Der Hundertjährige Krieg erhielt diesen
Namen einige Hundert Jahre später von Historikern. Alles begann mit Eleonore von Aquitanien (1122-1204), die in erster Ehe den französischen
König Ludwig VII. und in zweiter Ehe Heinrich Plantagenet heiratete, der dann
als Heinrich II. englischer König wurde. Daraus leiteten die späteren
englischen Könige nicht nur ein Recht auf Aquitanien ab, sondern erhoben auch
Anspruch auf den französischen Königsthron. Als Philipp VI. aus dem Hause
Valois französischer König wurde, wurde dies von Eduard III. von England
angefochten.
Mit Eduards Einfall in Nordfrankreich begann
eine nicht enden wollende Folge von kriegerischen Auseinandersetzungen, in
denen mal die Engländer, mal die Franzosen die treibende Kraft waren.
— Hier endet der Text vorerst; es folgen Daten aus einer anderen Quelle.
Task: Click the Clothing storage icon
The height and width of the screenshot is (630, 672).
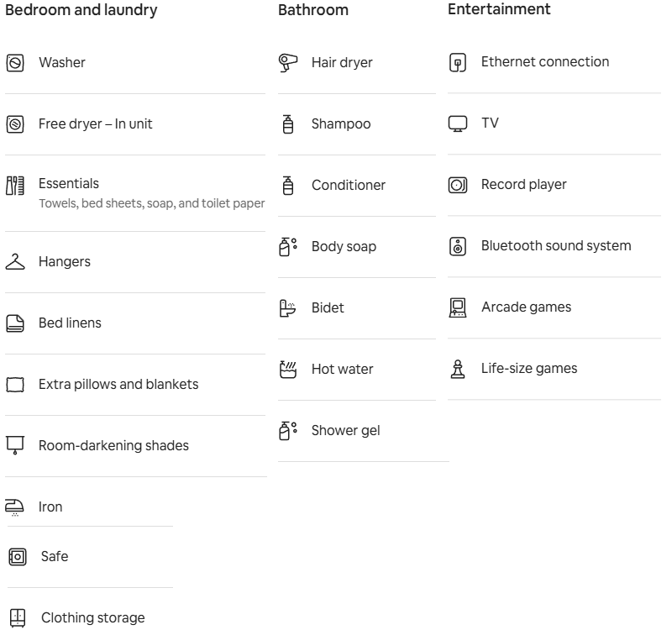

Historisch bedeutend, und in vielfacher Hinsicht interessant, ist die Schlacht von Crécy (an der Somme), bei der Philipp VI. von Frankreich eine katastrophale
Niederlage erlitt. [Auch in meiner
Geschichte des Hauses
Luxemburg spielt sie eine große Rolle.] Diese wurde fast noch übertroffen, 10 Jahre später,
durch die Niederlage von Poitiers, bei der der französische König Johann II. in
englische Gefangenschaft geriet. Hier setzt die Geschichte von Coucy ein, der
als 15-Jähriger an dieser Schlacht teilgenommen hatte.
Coucy gehörte zu den 50 Geiseln, die
Frankreich außer einem Lösungsgeld stellen musste, um den König freizubekommen.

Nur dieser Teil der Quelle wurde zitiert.